## What you have to do
In the entries that follow, find the line containing "Шаурма (669, 96)", then output exactly every line from the first through that one.

## Data section
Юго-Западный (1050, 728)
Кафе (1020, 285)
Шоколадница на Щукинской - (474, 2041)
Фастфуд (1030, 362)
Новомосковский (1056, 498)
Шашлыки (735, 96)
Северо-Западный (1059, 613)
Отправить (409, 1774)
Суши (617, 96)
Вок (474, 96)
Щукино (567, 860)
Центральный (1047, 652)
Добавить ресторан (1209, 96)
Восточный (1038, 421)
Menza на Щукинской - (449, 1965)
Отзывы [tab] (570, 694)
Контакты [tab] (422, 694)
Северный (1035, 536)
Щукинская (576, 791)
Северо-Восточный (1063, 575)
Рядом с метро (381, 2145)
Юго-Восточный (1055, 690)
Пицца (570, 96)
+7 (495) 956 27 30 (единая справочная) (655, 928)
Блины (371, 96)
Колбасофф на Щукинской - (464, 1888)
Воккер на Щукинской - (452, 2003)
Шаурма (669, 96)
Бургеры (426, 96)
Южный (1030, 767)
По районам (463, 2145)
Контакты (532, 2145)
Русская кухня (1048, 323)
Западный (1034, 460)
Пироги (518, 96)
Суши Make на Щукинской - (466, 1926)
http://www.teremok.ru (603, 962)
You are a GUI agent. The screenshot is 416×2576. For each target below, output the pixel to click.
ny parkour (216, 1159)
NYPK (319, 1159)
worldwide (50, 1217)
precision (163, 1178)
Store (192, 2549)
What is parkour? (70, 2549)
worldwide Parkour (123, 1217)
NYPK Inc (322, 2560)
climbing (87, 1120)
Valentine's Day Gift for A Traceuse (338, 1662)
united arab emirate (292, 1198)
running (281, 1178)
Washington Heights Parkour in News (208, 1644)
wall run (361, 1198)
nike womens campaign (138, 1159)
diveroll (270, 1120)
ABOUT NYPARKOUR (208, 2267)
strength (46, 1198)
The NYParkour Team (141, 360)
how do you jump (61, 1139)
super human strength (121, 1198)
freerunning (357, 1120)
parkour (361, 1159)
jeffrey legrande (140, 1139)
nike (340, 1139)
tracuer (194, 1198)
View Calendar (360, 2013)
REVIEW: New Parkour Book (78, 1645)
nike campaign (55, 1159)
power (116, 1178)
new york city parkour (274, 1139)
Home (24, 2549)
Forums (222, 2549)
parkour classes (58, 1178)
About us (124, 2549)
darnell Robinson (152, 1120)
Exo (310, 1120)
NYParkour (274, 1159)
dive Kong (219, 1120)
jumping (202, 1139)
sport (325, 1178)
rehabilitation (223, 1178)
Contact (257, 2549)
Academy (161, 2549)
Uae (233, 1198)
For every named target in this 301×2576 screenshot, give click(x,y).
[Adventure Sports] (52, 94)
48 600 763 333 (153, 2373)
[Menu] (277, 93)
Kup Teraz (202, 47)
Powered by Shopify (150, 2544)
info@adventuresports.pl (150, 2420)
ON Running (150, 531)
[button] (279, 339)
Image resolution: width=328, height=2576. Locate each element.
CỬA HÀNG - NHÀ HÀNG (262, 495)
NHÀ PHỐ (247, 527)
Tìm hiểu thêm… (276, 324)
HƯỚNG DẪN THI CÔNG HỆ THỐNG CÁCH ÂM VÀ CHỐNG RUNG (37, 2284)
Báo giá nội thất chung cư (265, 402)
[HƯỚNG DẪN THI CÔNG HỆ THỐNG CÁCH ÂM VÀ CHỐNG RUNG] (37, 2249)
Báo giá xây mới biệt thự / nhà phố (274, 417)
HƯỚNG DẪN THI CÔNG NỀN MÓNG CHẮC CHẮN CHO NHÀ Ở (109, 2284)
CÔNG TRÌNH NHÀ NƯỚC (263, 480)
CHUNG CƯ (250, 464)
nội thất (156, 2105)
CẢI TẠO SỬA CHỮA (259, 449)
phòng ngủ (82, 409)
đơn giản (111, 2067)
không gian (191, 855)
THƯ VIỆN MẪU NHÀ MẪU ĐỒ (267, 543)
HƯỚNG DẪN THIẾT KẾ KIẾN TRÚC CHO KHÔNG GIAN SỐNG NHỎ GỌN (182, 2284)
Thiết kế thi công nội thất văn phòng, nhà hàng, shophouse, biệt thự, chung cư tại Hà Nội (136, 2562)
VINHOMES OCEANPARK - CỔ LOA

## Solution to this problem
Юго-Западный (1050, 728)
Кафе (1020, 285)
Шоколадница на Щукинской - (474, 2041)
Фастфуд (1030, 362)
Новомосковский (1056, 498)
Шашлыки (735, 96)
Северо-Западный (1059, 613)
Отправить (409, 1774)
Суши (617, 96)
Вок (474, 96)
Щукино (567, 860)
Центральный (1047, 652)
Добавить ресторан (1209, 96)
Восточный (1038, 421)
Menza на Щукинской - (449, 1965)
Отзывы [tab] (570, 694)
Контакты [tab] (422, 694)
Северный (1035, 536)
Щукинская (576, 791)
Северо-Восточный (1063, 575)
Рядом с метро (381, 2145)
Юго-Восточный (1055, 690)
Пицца (570, 96)
+7 (495) 956 27 30 (единая справочная) (655, 928)
Блины (371, 96)
Колбасофф на Щукинской - (464, 1888)
Воккер на Щукинской - (452, 2003)
Шаурма (669, 96)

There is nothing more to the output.